→ **El problema**
Responda según el fragmento sobre el G-20:
(a) ¿Hasta qué año se consideró necesario seguir implementando todos los estímulos?
(b) ¿Qué nombre recibe la recuperación en la que, tras una frágil etapa de recuperación, se produce una nueva caída?
(c) ¿Qué crédito tuvo una caída, según la respuesta sobre países como la Argentina?

→ **Fragmento mostrado**
--

-El G-20 decidió continuar con las actuales políticas de estímulo fiscal, monetario y financiero?

-Esta es la decisión más importante. Cuando hace un par de meses se comenzó a hablar de estrategias de salida, todos reconocimos que la incipiente recuperación seguía siendo frágil y que era necesario seguir implementando hasta 2010 todos los estímulos para no caer en lo que se llama una recuperación en W (después de una frágil etapa de recuperación, se produce una nueva caída).

-¿Cuál será la consecuencia para países como la Argentina?

-Que haya un compromiso de seguir impulsando políticas expansionistas es importante para nosotros, sobre todo desde el punto de vista de la caída que tuvo el crédito para el comercio internacional. Esto golpeó a todo el mundo y también a nuestro país en el terreno de las exportaciones. Esto impacta en uno de los motores del crecimiento, que es la inversión y el consumo y, obviamente, en el comercio internacional.
--
→ **Registros**
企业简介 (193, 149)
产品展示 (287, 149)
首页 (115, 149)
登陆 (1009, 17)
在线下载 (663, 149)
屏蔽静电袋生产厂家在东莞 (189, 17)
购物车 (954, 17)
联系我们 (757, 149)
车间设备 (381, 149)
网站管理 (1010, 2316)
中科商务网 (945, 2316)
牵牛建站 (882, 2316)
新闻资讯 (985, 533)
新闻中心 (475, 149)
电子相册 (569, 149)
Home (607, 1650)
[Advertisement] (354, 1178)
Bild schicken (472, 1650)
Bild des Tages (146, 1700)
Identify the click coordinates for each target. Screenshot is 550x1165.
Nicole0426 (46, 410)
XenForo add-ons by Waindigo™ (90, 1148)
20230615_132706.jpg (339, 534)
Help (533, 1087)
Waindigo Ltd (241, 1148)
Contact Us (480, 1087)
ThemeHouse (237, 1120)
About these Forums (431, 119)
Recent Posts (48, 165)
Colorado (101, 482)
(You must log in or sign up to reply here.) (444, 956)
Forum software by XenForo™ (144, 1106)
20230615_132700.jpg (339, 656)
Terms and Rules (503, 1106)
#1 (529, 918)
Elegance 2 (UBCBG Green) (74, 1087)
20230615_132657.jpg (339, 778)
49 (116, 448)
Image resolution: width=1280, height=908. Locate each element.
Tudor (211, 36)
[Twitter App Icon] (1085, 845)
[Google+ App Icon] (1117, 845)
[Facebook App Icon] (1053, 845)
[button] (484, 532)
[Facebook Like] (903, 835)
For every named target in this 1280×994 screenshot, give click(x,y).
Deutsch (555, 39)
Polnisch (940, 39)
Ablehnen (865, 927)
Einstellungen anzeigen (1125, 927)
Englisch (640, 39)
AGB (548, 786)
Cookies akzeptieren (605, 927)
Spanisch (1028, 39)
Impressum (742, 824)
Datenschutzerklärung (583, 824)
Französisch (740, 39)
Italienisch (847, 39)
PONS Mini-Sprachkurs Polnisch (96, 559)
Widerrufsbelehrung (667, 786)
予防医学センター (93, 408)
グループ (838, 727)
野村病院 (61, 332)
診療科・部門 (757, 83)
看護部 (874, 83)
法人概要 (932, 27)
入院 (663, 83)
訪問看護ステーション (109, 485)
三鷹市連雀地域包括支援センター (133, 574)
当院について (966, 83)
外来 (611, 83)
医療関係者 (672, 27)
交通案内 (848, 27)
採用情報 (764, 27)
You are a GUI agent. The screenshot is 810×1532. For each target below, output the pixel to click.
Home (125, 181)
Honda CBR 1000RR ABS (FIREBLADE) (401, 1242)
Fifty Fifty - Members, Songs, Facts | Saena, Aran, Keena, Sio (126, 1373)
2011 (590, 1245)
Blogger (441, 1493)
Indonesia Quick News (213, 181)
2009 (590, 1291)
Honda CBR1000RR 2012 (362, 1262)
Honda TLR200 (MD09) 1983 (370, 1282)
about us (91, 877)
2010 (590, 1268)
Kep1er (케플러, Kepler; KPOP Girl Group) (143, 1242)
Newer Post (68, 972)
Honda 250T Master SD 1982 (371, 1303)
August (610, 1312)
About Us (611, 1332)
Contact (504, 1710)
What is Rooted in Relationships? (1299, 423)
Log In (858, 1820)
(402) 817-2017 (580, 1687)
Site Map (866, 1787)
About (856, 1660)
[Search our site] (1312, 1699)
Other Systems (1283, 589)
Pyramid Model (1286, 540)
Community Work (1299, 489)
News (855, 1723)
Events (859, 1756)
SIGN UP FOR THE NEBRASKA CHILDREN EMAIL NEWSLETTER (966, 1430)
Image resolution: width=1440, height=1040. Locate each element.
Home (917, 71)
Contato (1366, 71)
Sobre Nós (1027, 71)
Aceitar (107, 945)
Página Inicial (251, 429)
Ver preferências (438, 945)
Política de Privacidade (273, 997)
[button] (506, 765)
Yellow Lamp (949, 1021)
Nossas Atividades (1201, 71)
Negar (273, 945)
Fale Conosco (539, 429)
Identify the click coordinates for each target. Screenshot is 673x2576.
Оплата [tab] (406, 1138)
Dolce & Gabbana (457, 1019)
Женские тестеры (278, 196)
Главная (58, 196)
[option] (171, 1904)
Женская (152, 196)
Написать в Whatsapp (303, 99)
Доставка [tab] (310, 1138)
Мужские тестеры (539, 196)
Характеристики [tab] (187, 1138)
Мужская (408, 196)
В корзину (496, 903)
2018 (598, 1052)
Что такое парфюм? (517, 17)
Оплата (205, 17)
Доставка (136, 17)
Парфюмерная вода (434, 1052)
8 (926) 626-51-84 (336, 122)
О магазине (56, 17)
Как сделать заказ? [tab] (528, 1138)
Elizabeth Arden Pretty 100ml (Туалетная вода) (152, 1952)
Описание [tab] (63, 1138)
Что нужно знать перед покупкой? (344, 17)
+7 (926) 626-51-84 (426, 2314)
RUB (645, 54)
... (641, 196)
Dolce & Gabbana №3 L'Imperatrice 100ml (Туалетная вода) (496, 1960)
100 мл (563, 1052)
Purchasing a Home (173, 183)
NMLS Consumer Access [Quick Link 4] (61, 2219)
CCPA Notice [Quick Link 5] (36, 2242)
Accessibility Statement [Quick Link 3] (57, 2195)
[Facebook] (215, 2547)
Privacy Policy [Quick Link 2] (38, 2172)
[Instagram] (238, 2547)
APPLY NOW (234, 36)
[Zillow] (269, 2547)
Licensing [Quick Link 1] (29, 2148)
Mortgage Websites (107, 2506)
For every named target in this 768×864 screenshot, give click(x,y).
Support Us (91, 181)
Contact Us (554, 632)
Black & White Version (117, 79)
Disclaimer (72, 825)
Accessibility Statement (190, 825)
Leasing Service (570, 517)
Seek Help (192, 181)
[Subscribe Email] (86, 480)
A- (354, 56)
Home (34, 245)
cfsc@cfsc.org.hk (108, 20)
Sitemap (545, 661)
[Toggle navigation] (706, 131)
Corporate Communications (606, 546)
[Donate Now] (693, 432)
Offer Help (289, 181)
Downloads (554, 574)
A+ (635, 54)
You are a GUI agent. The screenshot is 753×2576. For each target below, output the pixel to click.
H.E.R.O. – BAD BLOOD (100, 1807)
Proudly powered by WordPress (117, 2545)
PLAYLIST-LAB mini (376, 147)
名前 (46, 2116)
--
→ **Ejercicio resuelto**
(a) Hasta 2010.
(b) Recuperación en W.
(c) El crédito para el comercio internacional.